Just keep following /The heartlines on your hand / Just keep following / The heartlines on your hand / Keep it up / I know you can / Just keep following / The heartlines on your hand
This song by Florence and the Machine has been floating around in my head for a little while. I don’t think that I had really listened to the lyrics until one occasion recently when Dylan and I were driving back from Arizona. It was a Sunday night, and I was dreading the thought of going to bed only to have to get up in a few hours for work in the morning. Dylan was singing the song to me as it played and at that moment, the meaning of the words really hit home.

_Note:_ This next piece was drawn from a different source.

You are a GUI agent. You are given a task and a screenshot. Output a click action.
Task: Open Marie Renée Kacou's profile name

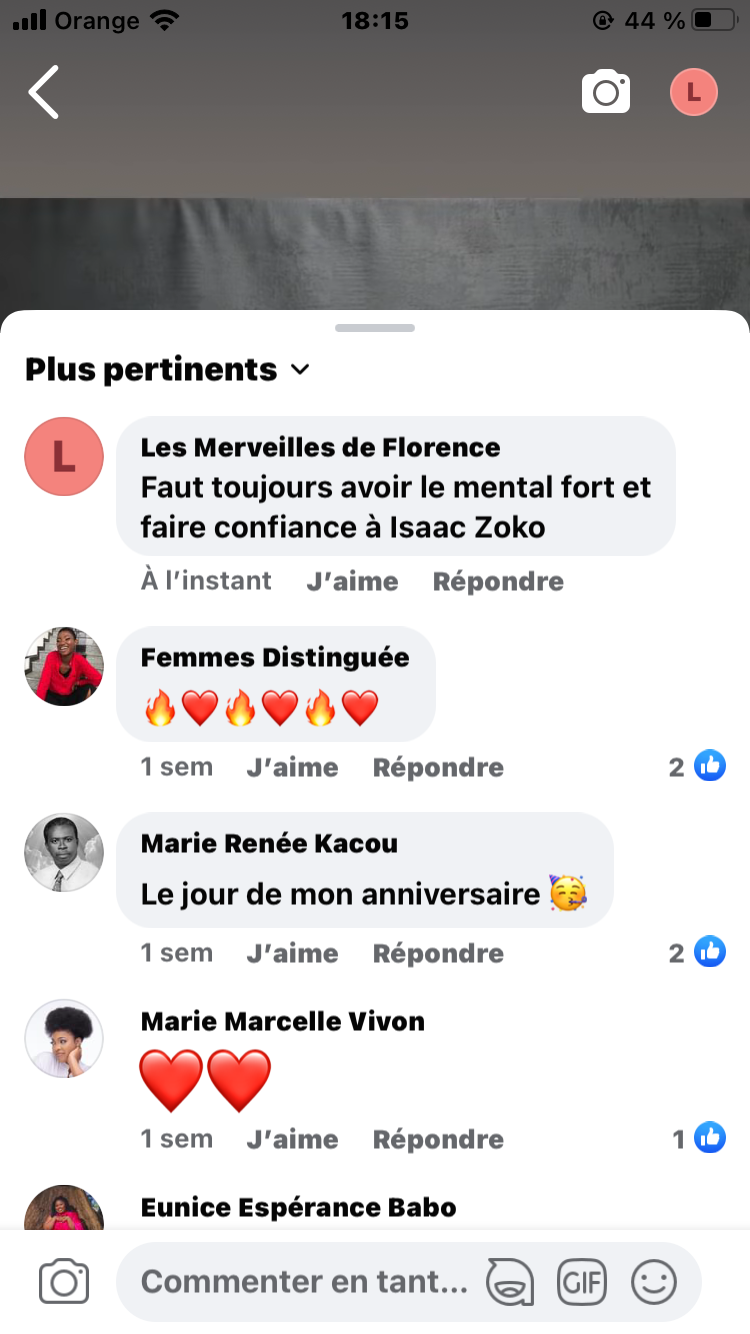pos(269,843)
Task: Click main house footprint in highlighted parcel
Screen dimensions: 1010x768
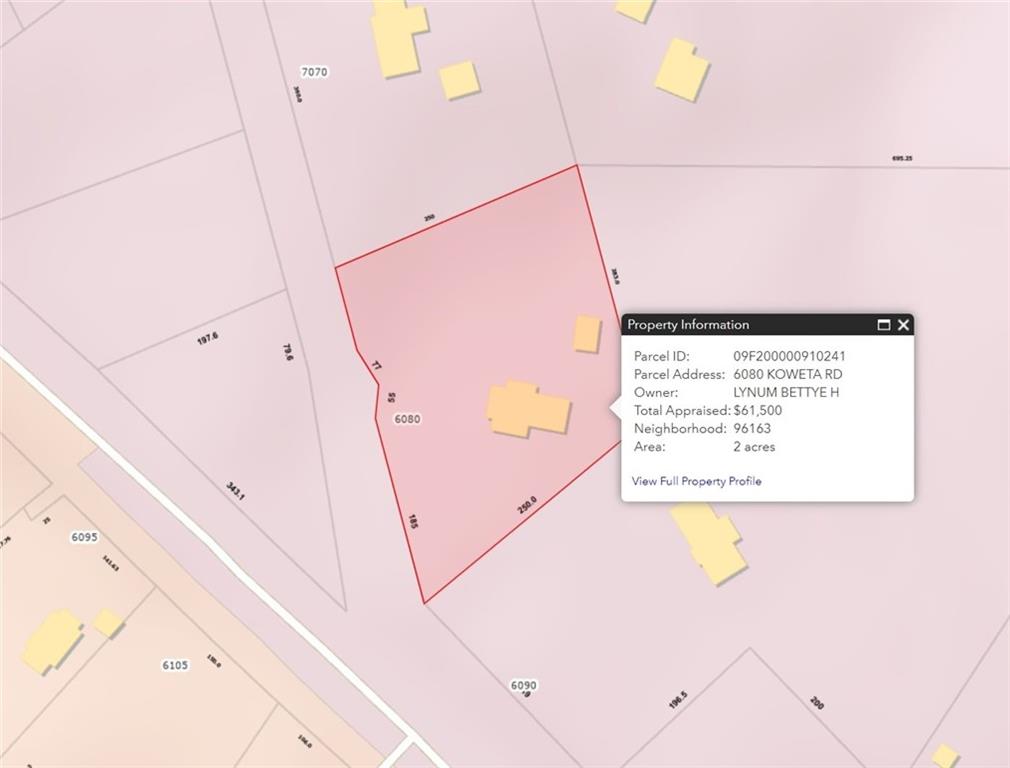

It’s been while since I’ve written on my blog. Partly because I have switched jobs and found it difficult to scramble some time and thoughts together to write about. I’m now working for a well-known fibers company. It seems that when you really put out your hopes and desires to the Universe, it listens. While I’m just pulling orders and not designing or getting to make anything, and the commute is rather a grueling journey, I’m in a much more positive environment for my creative self. But now that I’m only working 4 days a week, Thursdays are my Fridays and I’m trying to use the extra time to create things.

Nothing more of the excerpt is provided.